Line by line, retype the material below exactly, from its first line up to and including the one holding "You are a computer-use agent. 1456x822".

***

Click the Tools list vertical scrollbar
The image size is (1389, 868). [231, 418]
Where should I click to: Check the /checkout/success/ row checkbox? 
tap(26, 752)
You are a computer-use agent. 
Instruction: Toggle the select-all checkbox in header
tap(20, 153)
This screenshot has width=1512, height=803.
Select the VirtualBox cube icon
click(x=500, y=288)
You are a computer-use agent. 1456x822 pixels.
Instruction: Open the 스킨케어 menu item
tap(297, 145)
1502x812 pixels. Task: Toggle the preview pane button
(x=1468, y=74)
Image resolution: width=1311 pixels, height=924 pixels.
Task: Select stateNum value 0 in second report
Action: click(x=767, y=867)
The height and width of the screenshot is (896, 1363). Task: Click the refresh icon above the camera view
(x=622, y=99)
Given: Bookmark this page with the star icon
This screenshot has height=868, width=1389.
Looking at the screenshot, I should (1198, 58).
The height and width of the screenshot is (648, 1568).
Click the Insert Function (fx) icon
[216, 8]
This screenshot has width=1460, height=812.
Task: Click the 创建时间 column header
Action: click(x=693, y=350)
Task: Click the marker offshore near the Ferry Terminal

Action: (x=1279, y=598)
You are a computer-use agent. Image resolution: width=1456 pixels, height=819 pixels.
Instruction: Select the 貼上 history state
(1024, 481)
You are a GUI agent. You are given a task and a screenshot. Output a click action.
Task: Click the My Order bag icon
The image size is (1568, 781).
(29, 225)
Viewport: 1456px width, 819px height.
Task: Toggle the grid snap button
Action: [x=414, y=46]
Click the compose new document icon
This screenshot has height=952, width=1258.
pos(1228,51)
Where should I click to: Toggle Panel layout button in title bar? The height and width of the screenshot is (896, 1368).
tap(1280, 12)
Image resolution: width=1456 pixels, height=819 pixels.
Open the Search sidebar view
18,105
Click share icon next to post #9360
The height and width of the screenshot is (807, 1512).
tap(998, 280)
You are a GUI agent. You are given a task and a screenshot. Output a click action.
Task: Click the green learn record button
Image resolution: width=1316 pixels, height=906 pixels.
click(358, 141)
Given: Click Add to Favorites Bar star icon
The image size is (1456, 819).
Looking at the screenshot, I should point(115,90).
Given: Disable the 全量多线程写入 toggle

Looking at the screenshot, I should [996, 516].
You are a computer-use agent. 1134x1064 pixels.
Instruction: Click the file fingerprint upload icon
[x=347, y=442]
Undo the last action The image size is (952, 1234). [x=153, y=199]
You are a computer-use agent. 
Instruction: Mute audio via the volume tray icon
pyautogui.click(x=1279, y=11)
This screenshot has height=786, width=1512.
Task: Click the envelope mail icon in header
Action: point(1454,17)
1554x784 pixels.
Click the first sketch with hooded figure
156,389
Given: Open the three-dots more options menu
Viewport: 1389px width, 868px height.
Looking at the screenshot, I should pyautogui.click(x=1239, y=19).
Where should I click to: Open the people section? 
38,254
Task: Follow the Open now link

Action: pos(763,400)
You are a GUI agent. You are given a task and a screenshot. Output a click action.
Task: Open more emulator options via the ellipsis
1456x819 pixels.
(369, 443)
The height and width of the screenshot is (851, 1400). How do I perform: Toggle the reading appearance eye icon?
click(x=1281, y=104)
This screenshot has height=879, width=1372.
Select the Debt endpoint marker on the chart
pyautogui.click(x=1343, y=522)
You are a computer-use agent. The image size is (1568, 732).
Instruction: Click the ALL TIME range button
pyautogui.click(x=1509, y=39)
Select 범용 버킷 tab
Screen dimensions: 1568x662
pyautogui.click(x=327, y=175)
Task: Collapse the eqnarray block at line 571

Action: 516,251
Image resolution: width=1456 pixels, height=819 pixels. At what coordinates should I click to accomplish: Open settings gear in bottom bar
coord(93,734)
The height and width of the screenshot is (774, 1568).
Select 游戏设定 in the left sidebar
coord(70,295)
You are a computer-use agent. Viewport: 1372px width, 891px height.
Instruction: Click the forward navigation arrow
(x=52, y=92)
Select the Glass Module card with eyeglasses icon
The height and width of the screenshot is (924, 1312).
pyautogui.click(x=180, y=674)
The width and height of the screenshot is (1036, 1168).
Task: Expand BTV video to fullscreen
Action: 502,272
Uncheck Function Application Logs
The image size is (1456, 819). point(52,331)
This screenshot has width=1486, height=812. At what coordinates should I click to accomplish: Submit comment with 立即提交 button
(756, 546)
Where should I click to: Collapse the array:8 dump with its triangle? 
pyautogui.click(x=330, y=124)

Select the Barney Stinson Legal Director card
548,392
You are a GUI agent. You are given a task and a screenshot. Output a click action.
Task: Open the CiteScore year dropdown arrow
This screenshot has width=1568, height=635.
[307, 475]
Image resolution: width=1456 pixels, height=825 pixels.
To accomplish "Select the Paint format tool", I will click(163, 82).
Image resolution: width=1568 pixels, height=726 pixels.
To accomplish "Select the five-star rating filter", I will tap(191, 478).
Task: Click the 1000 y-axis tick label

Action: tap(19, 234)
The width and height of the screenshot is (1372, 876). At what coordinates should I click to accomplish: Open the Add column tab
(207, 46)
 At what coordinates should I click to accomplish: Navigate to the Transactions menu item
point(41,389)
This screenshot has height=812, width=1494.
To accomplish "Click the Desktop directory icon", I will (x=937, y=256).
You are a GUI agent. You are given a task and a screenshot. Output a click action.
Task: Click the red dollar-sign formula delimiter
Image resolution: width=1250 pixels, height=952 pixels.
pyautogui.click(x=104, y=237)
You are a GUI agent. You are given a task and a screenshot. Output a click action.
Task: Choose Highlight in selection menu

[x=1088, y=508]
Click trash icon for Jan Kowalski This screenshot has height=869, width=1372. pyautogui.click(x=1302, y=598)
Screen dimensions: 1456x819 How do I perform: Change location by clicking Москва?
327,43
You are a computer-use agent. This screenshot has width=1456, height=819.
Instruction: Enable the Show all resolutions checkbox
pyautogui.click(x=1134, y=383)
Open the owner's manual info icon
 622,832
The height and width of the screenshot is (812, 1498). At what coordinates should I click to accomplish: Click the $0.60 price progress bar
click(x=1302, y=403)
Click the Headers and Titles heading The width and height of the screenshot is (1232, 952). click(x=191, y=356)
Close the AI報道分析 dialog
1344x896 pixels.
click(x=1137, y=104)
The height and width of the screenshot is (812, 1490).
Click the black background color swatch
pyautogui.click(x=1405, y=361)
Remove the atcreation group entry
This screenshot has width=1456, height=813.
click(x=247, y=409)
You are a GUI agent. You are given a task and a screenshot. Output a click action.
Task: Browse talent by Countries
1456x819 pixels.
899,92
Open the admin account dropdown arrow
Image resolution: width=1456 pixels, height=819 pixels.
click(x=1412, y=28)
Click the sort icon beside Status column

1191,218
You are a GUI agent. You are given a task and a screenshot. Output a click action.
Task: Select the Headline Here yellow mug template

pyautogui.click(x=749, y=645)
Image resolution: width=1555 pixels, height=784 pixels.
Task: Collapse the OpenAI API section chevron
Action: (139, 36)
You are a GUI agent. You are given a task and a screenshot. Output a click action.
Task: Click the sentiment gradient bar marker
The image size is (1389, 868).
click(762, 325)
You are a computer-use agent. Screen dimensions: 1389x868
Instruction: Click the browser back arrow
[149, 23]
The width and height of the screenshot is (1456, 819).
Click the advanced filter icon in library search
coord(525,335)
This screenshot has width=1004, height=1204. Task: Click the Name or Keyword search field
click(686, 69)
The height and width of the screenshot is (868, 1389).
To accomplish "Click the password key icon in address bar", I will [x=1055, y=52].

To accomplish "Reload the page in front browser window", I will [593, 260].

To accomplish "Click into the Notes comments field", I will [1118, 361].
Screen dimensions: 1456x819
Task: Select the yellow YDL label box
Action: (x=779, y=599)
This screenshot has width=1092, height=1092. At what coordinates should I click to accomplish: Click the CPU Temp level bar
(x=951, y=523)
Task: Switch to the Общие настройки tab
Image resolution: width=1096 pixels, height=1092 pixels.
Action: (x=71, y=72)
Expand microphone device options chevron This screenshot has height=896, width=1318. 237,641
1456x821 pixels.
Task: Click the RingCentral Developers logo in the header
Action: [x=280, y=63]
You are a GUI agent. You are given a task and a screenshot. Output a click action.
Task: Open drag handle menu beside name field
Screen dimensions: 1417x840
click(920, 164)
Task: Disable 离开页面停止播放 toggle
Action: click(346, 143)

***

Response area:
Click the Tools list vertical scrollbar
The image size is (1389, 868). [231, 418]
Where should I click to: Check the /checkout/success/ row checkbox? 
tap(26, 752)
You are a computer-use agent. 
Instruction: Toggle the select-all checkbox in header
tap(20, 153)
This screenshot has width=1512, height=803.
Select the VirtualBox cube icon
click(x=500, y=288)
You are a computer-use agent. 1456x822 pixels.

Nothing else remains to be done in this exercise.